N’aurait-on, finalement, qu’une autobiographie anecdotique ? Les récits d’enfance de Slimane Zeghidour ont réveillé en lui l’analyste adulte. Il se fait ethnologue pour déchiffrer ce qu’impliquent la mentalité et les coutumes des siens. Il se fait surtout reporter et historien de la colonisation et de ses années sombres, 1954-1962, qui restent pour les Algériens « la guerre d’indépendance » qui, longtemps, n’a été que « les événements d’Algérie » pour les Français. A chaque page de son récit, on comprend mieux que cent trente ans d’histoire ont laissé des traces indélébiles et que les grandes questions qui agitent notre société aujourd’hui trouvent là leur origine. Comment débattre encore de l’immigration, de la « mentalité arabe », des « Français de souche », de l’intégration, des réfugiés, des attentats… sans remonter le fil de l’histoire pour comprendre, mais aussi dépasser les malentendus et les ratés qui jalonnent les relations entre les deux rives de la Méditerranée ?

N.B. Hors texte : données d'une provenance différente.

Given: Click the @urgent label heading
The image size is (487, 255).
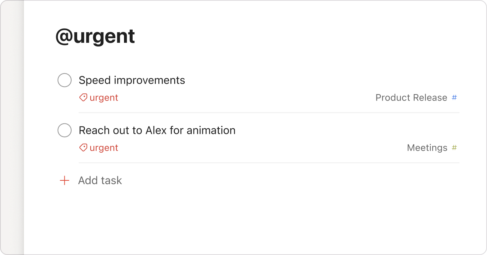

Le récit s’achève alors que Slimane Zeghidour a neuf ans, en 1962, quand sa famille se regroupe à Alger. Lui-même s’installera en France, à vingt-et-un ans, en 1974. C’est donc le parcours d’un petit « blédard » d’Algérie devenu journaliste, reporter et écrivain dans la France de cette cinquième République qui est née de la guerre d’Algérie. Il porte en lui les deux parts de cette histoire et en est conscient : « Je ne crois pas avoir un instant souffert de ce que je suis, pas plus que d’avoir voulu devenir roumi[1] ou regretter de ne point l’être ». Tel est Slimane Zeghidour, enfant d’un monde disparu, adulte dans une société pluriculturelle en gestation.

Les amoureux de l’Algérie retrouveront dans son autobiographie la nostalgie du bled. Les sociologues et les historiens y puiseront nombre d’analyses originales. Tous les lecteurs se laisseront sans doute séduire par la fraîcheur des propos et une construction très cohérente qui mêle anecdotes, analyses et histoire dans une expression simple, fluide, accessible à tous. On aimerait rencontrer plus souvent ce type de « passeur » qui nous invite à « prendre la route »…[2]

Claude Popin

 

[1] Définition

[2] Slimane Zeghidour était reçu par Jean Lebrun dans l’émission La marche de l’histoire sur France Inter, le 17/03/2017 (rediffusion, le 25/08/2017) : Série : La Guerre d’Algérie (durée : 28 mn) et par Ghaleb Bencheikh dans l’émission Questions d’islam sur France Culture, le 24/09/2017 : En Kabylie de 1954 à 1962 (durée 59 mn).